吴冰寒
A Portrait of the Artist as a Young Man is Joyces autobiographical novel based on the first twenty years of his life, set in Dublin in the late 19th century. Dedalus rebels against what he sees as the pervasive repressive influence of the Roman Catholic Church and the attitudes of his family and of Ireland itself. He leaves Ireland for France in order to fulfill the artistic promise inherent in his name. Instead of following “chronological continuity” order, the whole novel progresses with the flow of the mind of Stephen Dedalus, the protagonist, Joyces alter ego. Tracing Stephen Dedaluss spiritual growth from his infancy to his early manhood:how he breaks through all the nets flung on him, alienating himself from his family, society and the church and eventually acquiring the unfettered freedom in art his lifes purpose, one can take the maturation of the hero as an odyssey of becoming, according to Julien Bendas definition, the “real intellectual”. One who dares to speak out the truth, nonco-opted, ceaselessly pursue intellectual freedom. Needless to say, the process of Stephens physical, metal maturity is accordance with his intellectual maturity.
Stephen Dedalus is named after the Greek mythological character, a renowned craftsman and inventor, who devised a Labyrinth for King Minos of Crete but had himself imprisoned instead. In escaping from his own architectural masterpiece, Dedalus created wings of wax and feathers for himself and his son Icarus. By employing Dedalus as his protagonists surname, Joyce tends to express what he writes on the aphorism before the novel “Et ignotas animum dimittit in artes”, meaning in English “And he sets his mind to work upon unknown arts and chages the law of nature”. The motto can be interpreted as James Joyces artistic declaration, of which he gained from breaking with the ties and restraints from his family, his church and country.
Stephen Dedalus is a “real intellectual” and how he represents it from the aspects of his thinking mind, his non-conformism and his final choice of self-imposed exile.

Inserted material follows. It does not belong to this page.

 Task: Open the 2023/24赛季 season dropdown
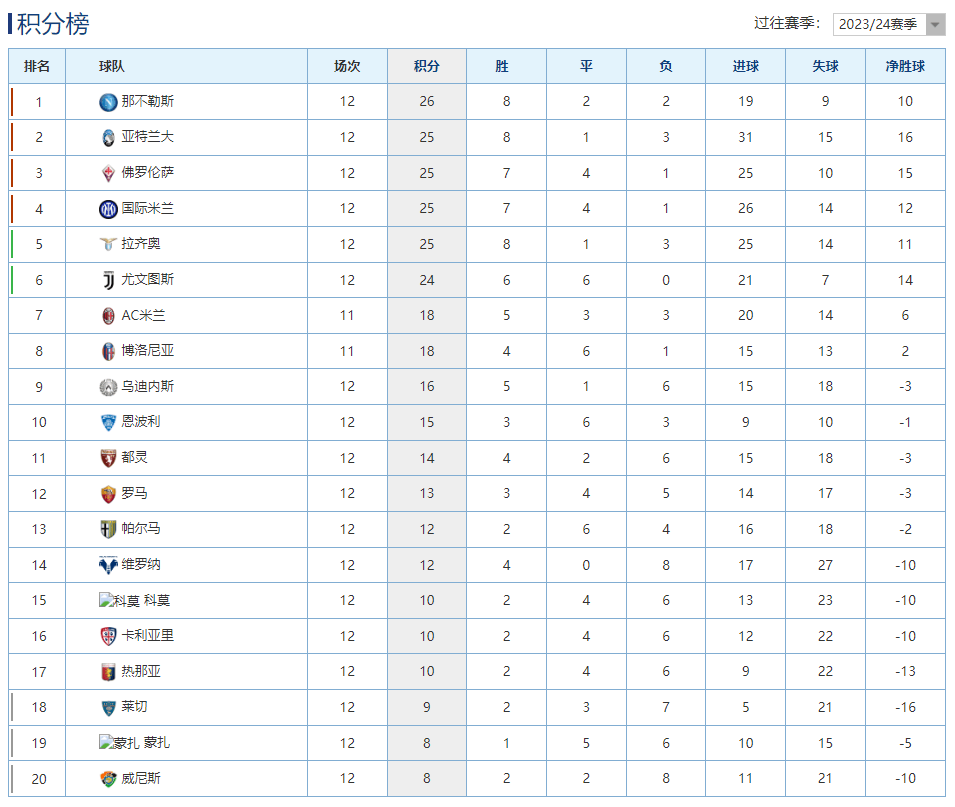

Stephen Dedalus:A Thinking Mind
A Portrait of the Artist as a Young Man is a novel centers on a thinking mind, his consciousness and sub-consciousness. Following the stream-of-consciousness of Stephen Dedalus, the chronological sequence of a series of happenings seems not that important. It depicts in depth Stephens moments of triumph and spiritual elevation being consistently followed by episodes of deflation. In those ups and downs, Stephen thinks and reflects on in depth everything around him anywhere and everywhere, increasingly reaching his intellectual maturity. If thinking is the preliminary of a latter gained critical spirit, consciously or unconsciously, becoming a critical intellectual is Stephens fate.
Stephen Dedalus:An Unco-opted Intellectual
As intellectuals own wilder, and at the same time, more specified knowledge in specific field, to govern a nation or lead a corporate, authorities need to co-opt those who serve for and be loyal to them. Stephen renounced the religious vocation and go to university pursuing, remaining outside the mainstream, unaccommodated, uncoopted, and resistant. The decision to turn from a religious vocation makes him realize that he is now free—free to pursue the pleasures of life through art. By rejecting directors offering, Stephen chose the loneliness, to stay away from the mainstream but remain true to his own heart.
An Intellectuals Decision of Self-imposed Exile
Exile brings a feeling of being abandoned, loneliness and helplessness. It is the last thing an individual would like to be put into. “Exile is one of the saddest fates ... it not only meant years of aimless wandering away from family and familiar places, but also meant being a sort of permanent out cast, someone who never felt at home and always at odds with the environment, inconsolable about the past, bitter about the present and the future”(47). In A Portrait of the Artist as a Young Man, by resisting all collective relationship and isolating himself from family, school, religion and nation, Stephen finds his own identity and finally compels him to choose to fly past their nets into a self-imposed exile. How courageous Stephen is. As for an intellectual, nothing can be more important than remaining intellectual integrity.
References:
[1]Joyce,James.A Portrait of the Artist as a Young Man.London: Wordsworth Edition Limited,1992.
[2]W.Said.Representation of the Intellectual.New York:Pantheon Books,1994.